Indirect ELISA of wild-type EcA and variants. A, microtiter plates were coated with wild-type EcA and variants (5 μg/ml), probed with primary (rabbit anti-EcA), and developed by secondary (HRP-conjugated polyclonal goat anti-rabbit IgG) antibodies by the indirect ELISA method. The experiment was performed three times. B and C, immunogenicity study in mice. Microtiter plates were coated with wild-type EcA and K288S/Y176F variant (5 μg/ml). Different dilutions of serum (obtained on day 74 after immunization) from mice immunized with wild-type EcA and K288S/Y176F was prepared and added to the wells in duplicate. Primary antibodies (goat anti-mouse IgM or anti-mouse IgG) and secondary antibody (HRP-conjugated polyclonal rabbit anti-goat Ig) were used.
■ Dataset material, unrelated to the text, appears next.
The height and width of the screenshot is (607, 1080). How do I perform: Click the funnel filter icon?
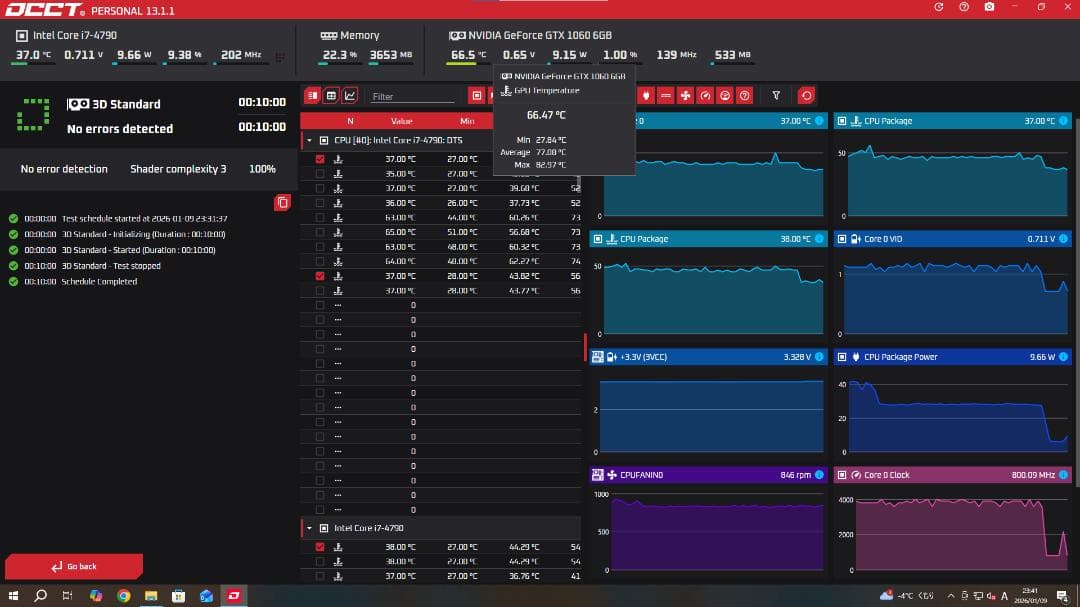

The titer of IgG (B) and IgM (C) antibodies were determined by the indirect ELISA method. D, microtiter plates were coated with wild-type EcA and K288S/Y176F (5 μg/ml). Different dilutions of serum obtained from mice immunized with wild-type EcA were added to the wells. Binding of serum IgG antibody to wild-type EcA and K288S/Y176F was determined as described above. Immunization studies were repeated two times. E, microtiter plates were coated with wild-type EcA and K288S/Y176F. Appropriate dilution of serum obtained from a healthy individual, an ALL patient without asparaginase therapy (patient A), and ALL patients who were given asparaginase therapy for 5 days (patient B) and 45 days (patient C) were added to the wells. The data shown here are representative of three (n = 3) patients from each group. The binding of serum IgG with wild-type EcA and K288S/Y176F was determined as described above. Mean ± S.D. are shown. ***, p < 0.001.